Rien de changé pour les assureurs

TROIS-RIVIÈRES — La récente décision de la Sécurité publique de Trois-Rivières de ne plus dépêcher de policiers sur des accidents matériels de moins de 2000 $ de dommages n’aura aucune incidence sur les réclamations d’assurances en cas d’accrochage. C’est du moins ce que laisse savoir le Bureau d’assurances du Canada (BAC), qui se dit déjà habitué de fonctionner de cette façon depuis plusieurs années avec différents corps policiers au pays.

Rappelons que la Sécurité publique de Trois-Rivières reçoit près de 1600 appels par année pour de tels incidents. Chaque fois, le déplacement du policier et l’émission d’un rapport d’accident nécessitait plus de 40 minutes, et la Sécurité publique a choisi d’employer ses effectifs pour d’autres urgences.

Lors d’un accrochage sans blessé avec dommages de moins de 2000 $, les conducteurs seront plutôt invités à remplir un constat à l’amiable.

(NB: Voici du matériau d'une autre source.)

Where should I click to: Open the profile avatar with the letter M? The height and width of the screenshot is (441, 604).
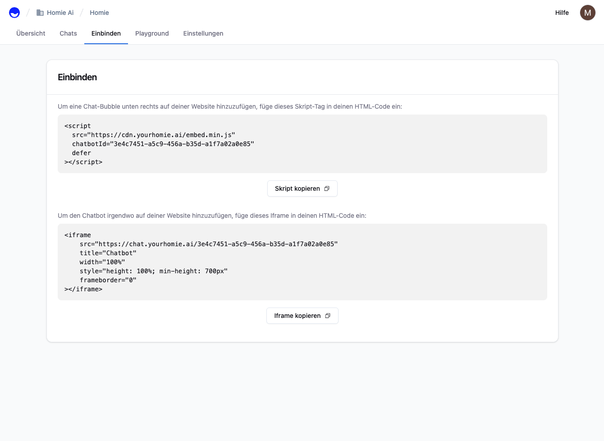587,12
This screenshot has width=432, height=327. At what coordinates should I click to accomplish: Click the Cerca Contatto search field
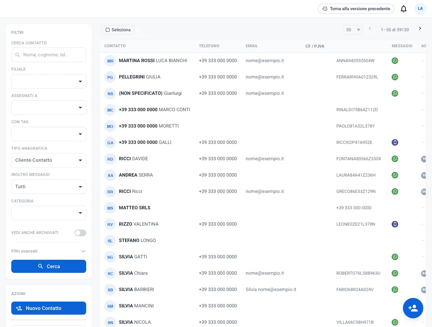(x=49, y=55)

Selon Caroline Phemius, porte-parole du BAC, c’est déjà la méthode prônée par l’organisation.

«Ce qu’on dit toujours aux automobilistes, c’est que lors d’un accident, s’il n’y a pas de blessés et si les dommages sont mineurs, mettez-vous dans un endroit sécuritaire et remplissez un constat à l’amiable. Pour nous, ce document a la même valeur qu’un rapport de police, qui ne nous apporte rien de plus», indique-t-elle, ajoutant qu’avec le constat, les assureurs sont en mesure de déterminer la convention d’indemnité directe qui sera versée aux personnes concernées.